[Stored entries]
____
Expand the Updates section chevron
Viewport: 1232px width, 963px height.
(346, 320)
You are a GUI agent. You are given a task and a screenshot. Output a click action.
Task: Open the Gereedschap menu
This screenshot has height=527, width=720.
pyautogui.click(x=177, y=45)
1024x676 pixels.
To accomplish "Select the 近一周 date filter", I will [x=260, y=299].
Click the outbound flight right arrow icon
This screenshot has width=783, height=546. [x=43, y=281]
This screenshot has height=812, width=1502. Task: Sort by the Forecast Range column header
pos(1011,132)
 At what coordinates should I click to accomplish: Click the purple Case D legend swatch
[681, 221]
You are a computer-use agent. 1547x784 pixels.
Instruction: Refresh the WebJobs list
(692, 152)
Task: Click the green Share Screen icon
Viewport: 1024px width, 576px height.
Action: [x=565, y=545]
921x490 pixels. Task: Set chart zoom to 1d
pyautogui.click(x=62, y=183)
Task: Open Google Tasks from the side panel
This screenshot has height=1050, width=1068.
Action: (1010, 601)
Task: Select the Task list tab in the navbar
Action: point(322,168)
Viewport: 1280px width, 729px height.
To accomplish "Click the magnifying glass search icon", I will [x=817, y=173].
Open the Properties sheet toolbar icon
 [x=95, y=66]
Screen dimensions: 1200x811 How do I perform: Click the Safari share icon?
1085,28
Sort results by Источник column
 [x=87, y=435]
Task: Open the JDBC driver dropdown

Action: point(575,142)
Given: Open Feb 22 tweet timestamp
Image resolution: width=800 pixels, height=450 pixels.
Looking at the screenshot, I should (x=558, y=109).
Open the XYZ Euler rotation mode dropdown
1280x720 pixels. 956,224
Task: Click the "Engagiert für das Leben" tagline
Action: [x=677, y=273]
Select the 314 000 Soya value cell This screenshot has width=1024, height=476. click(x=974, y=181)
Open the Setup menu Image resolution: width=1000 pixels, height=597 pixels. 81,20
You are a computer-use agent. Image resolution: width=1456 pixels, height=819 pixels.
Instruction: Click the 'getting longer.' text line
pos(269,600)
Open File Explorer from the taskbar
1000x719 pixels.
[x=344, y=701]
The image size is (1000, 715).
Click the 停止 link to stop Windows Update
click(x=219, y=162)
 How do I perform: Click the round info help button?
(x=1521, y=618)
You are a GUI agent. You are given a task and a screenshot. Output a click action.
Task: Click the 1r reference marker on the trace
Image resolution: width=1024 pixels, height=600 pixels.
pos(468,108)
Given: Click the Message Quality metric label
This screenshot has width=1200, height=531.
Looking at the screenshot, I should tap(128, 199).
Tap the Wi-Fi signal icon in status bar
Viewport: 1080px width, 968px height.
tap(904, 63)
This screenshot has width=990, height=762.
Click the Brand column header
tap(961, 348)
____
■ **Your instructions**
Note every line of the records that holds the word "computer", and copy it.

■ **Answer below**
You are a computer-use agent. 1547x784 pixels.
You are a computer-use agent. Image resolution: width=1456 pixels, height=819 pixels.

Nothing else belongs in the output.